### SOURCE DATA ###
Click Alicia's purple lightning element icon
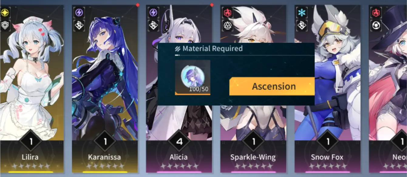 pyautogui.click(x=154, y=13)
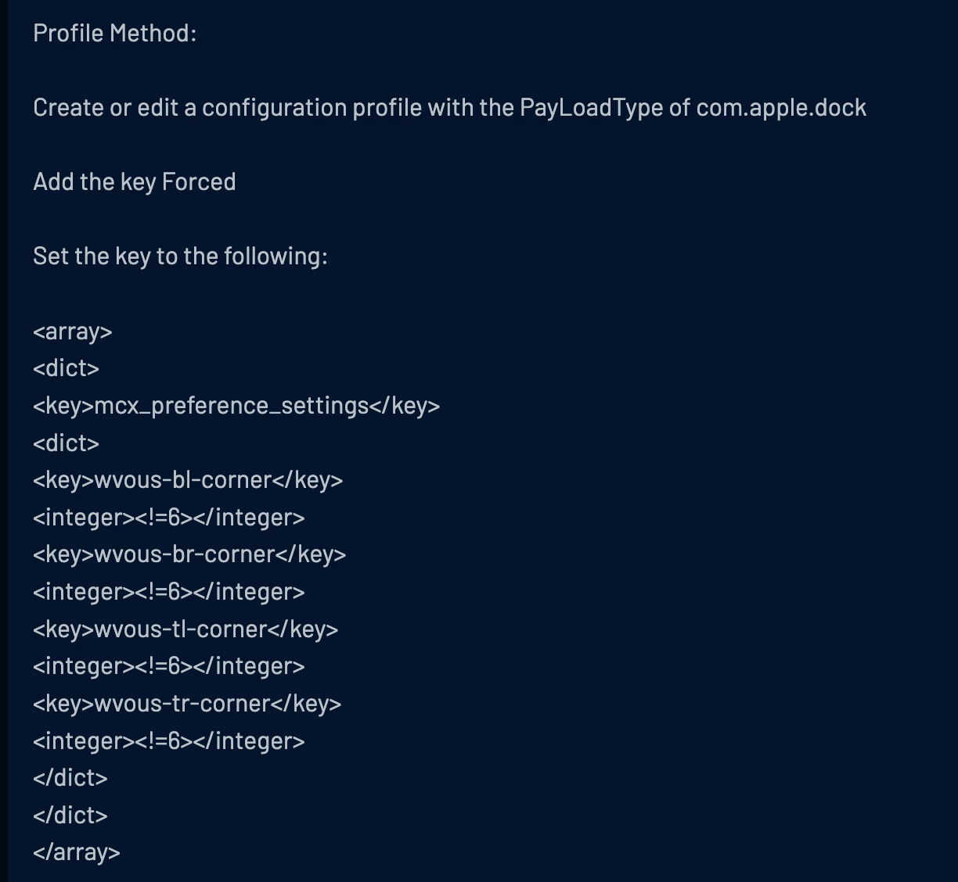Click the integer line below wvous-bl-corner
This screenshot has width=958, height=882.
click(169, 517)
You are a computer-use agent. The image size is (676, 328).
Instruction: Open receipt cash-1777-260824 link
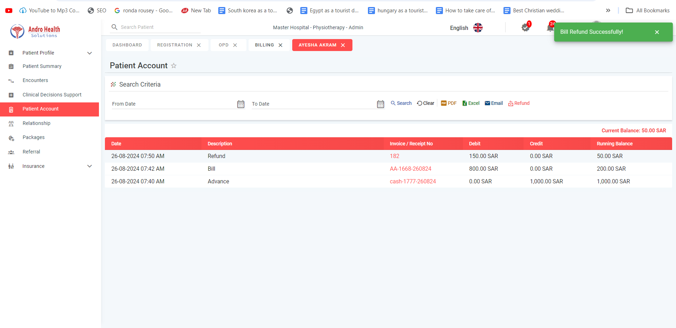413,181
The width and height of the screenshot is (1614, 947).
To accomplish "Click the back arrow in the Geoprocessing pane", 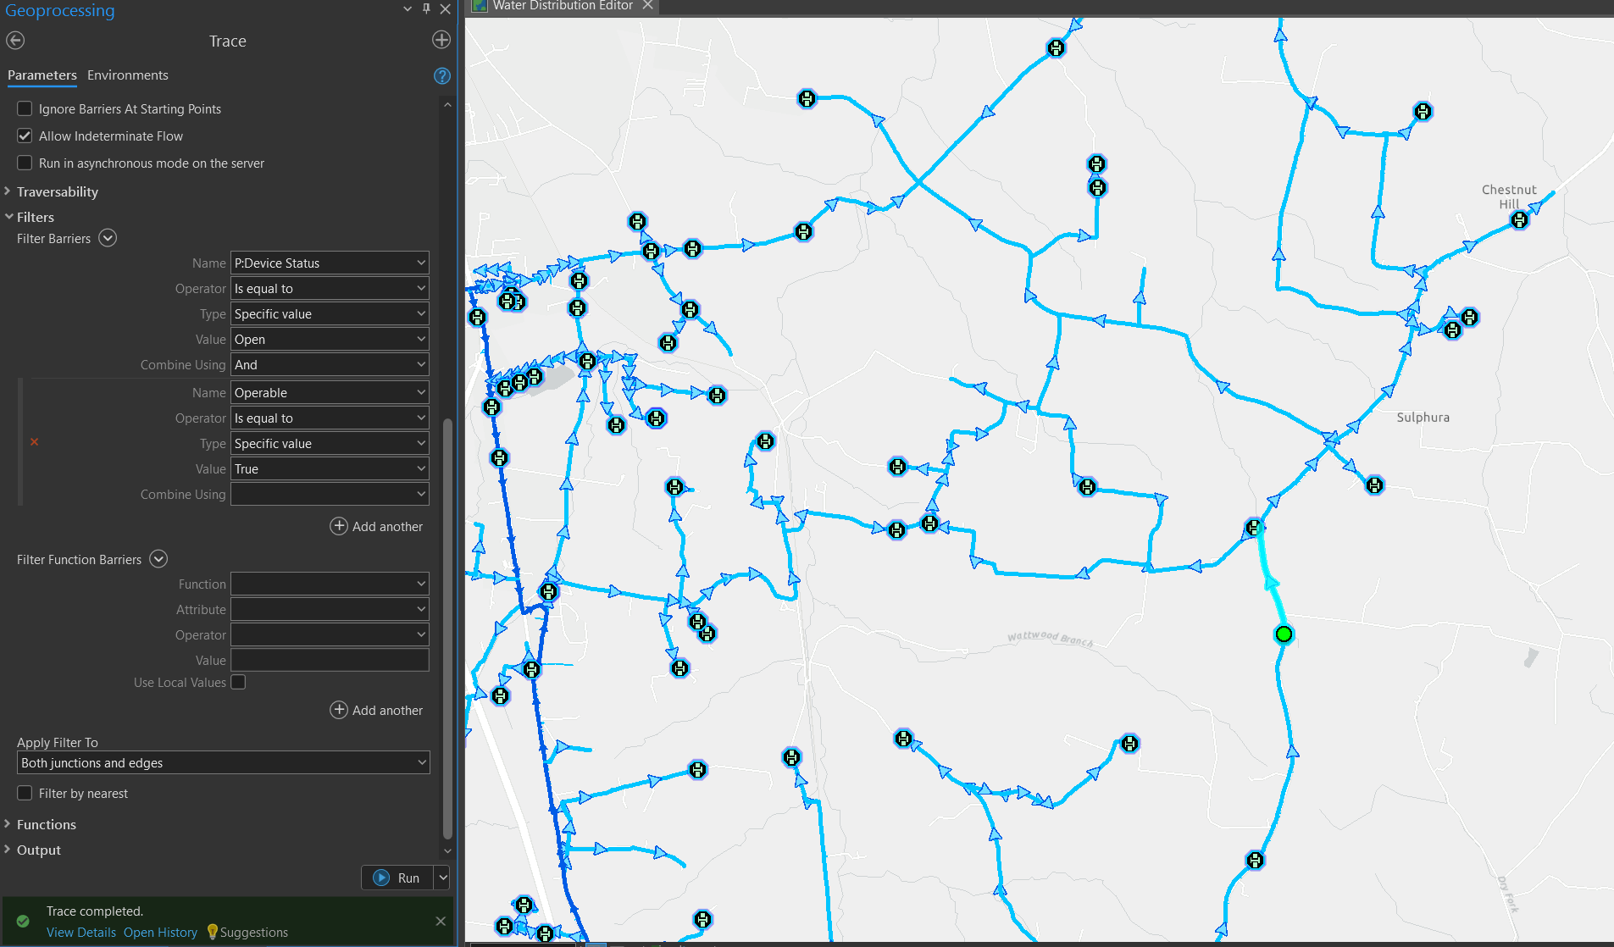I will point(14,40).
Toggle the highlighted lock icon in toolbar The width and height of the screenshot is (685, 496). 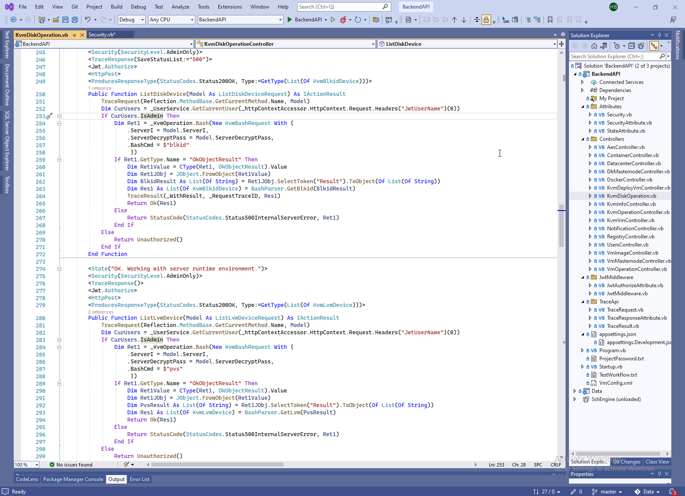486,20
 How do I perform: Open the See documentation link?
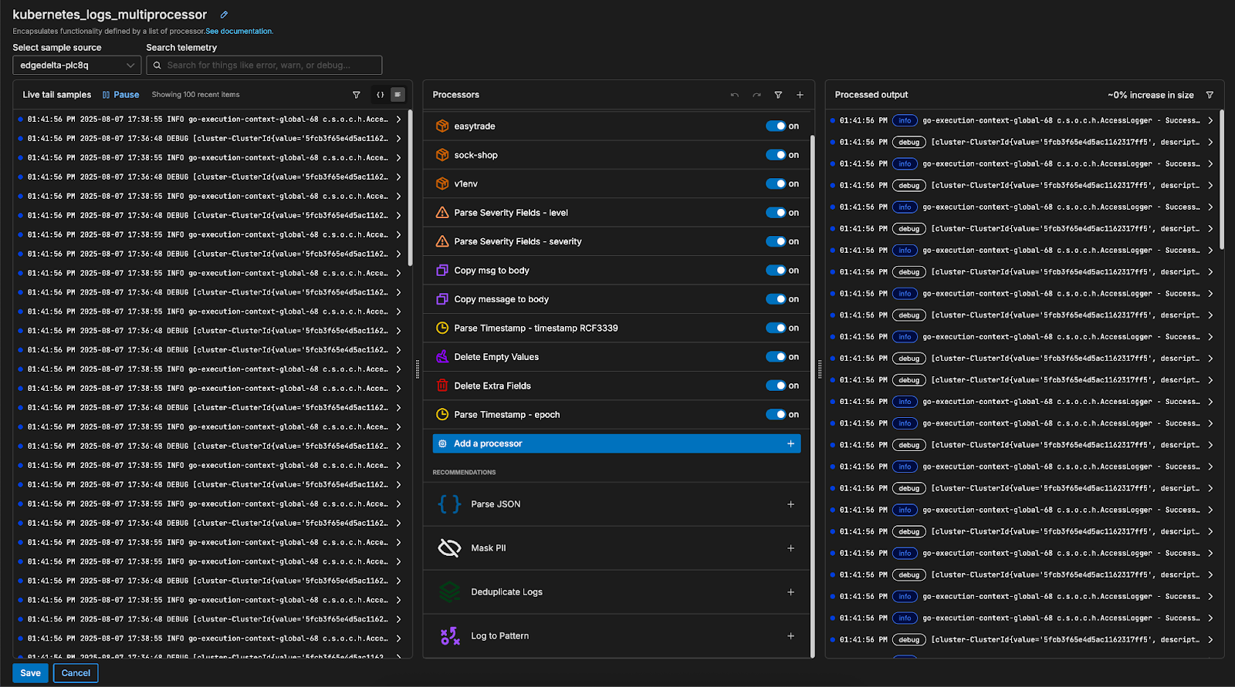tap(239, 32)
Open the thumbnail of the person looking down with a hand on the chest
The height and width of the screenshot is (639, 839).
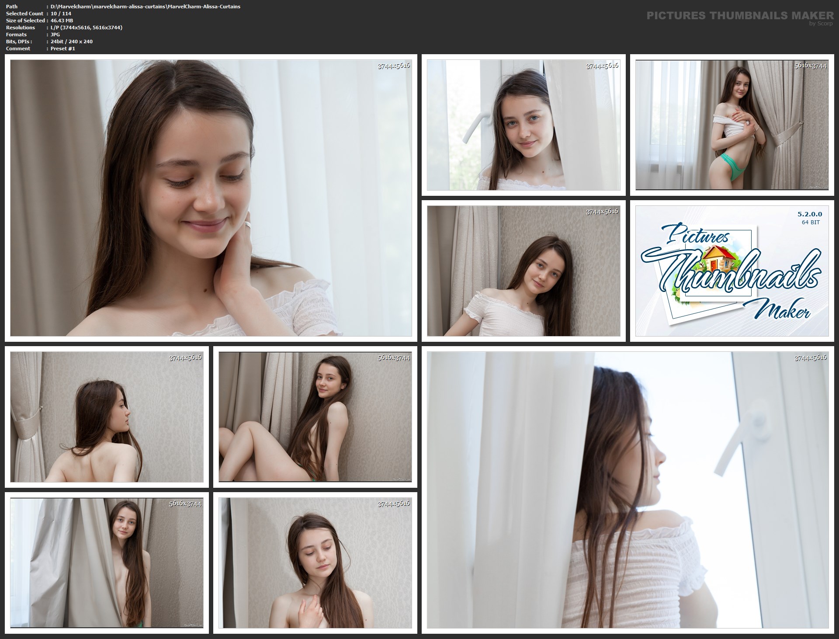coord(315,563)
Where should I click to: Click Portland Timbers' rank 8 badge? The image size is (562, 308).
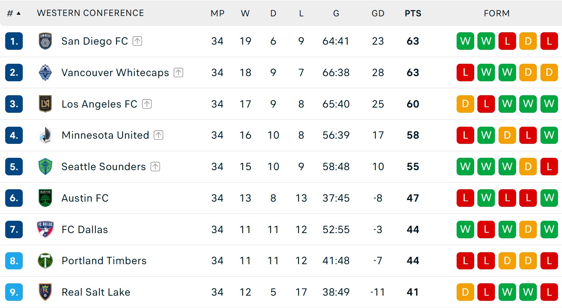click(14, 261)
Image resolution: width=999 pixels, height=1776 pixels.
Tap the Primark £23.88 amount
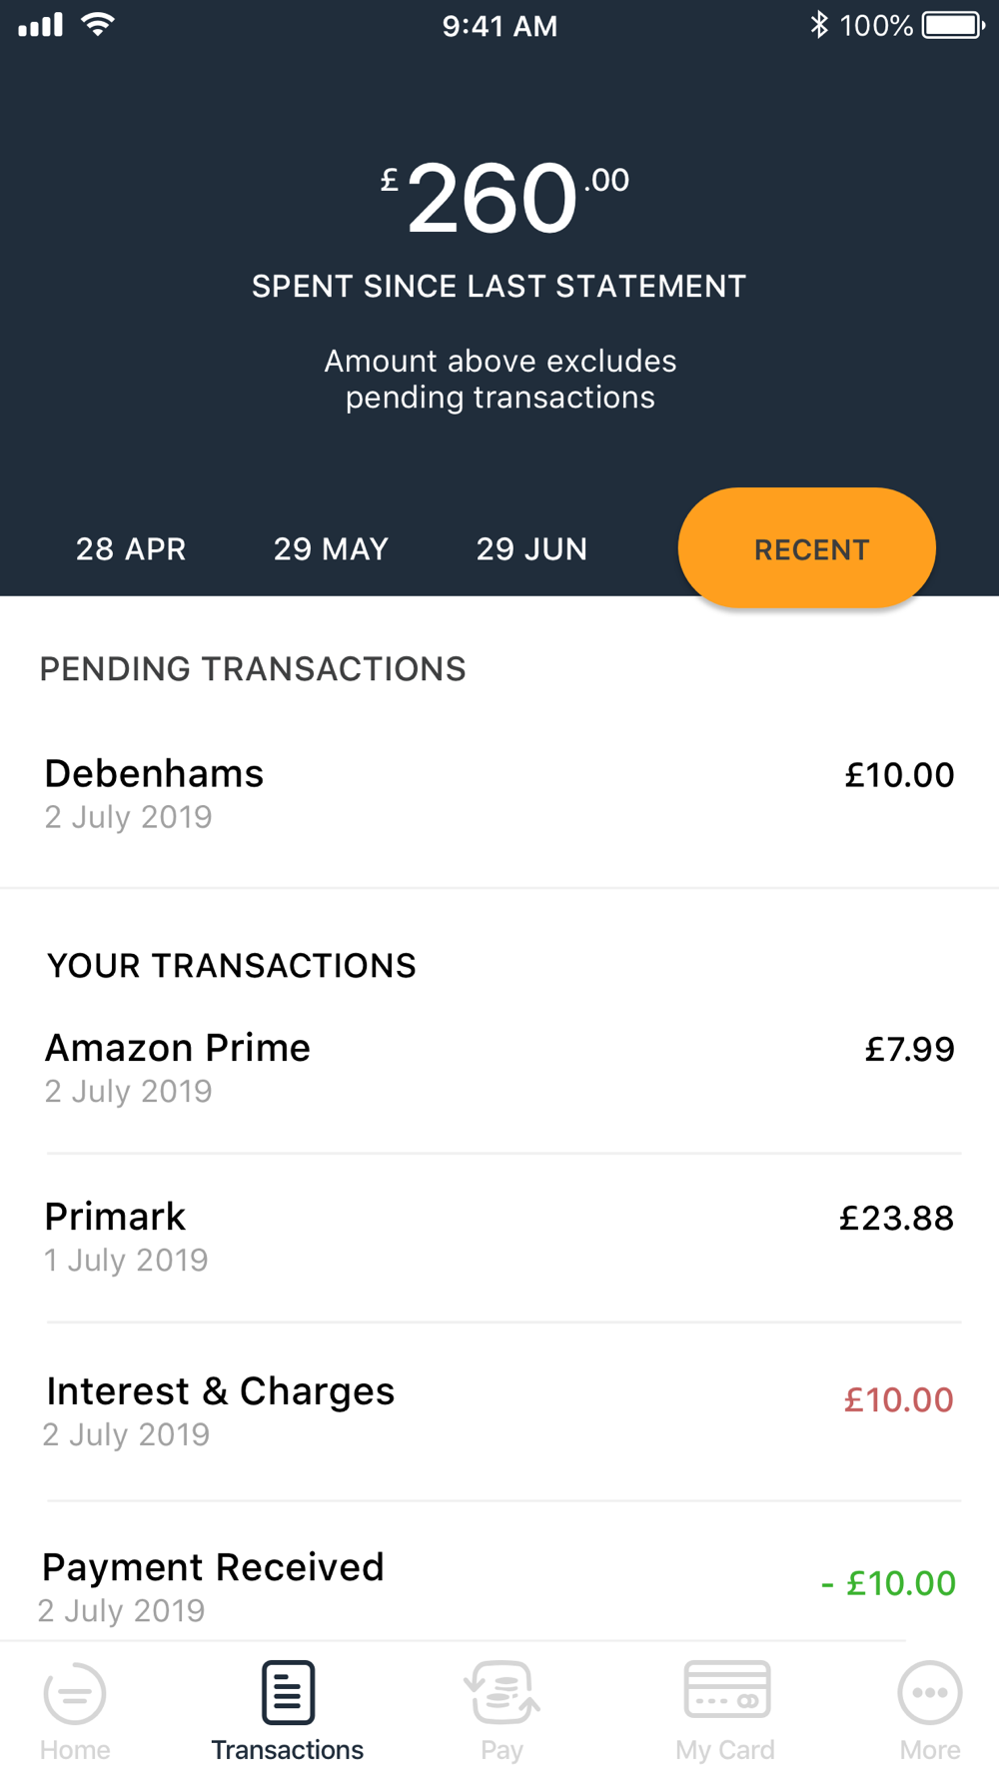tap(896, 1218)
###
> _TO BE DONE_
Copy the lines above word for word, starting with the line that contains "Open the thumbnail" and going on through the end of the records. Leave out the pictures.

> _OUTPUT FOR THIS TASK_
Open the thumbnail of the person looking down with a hand on the chest
The height and width of the screenshot is (639, 839).
coord(315,563)
Where should I click to: Click Portland Timbers' rank 8 badge? The image size is (562, 308).
click(14, 261)
Image resolution: width=999 pixels, height=1776 pixels.
Tap the Primark £23.88 amount
tap(896, 1218)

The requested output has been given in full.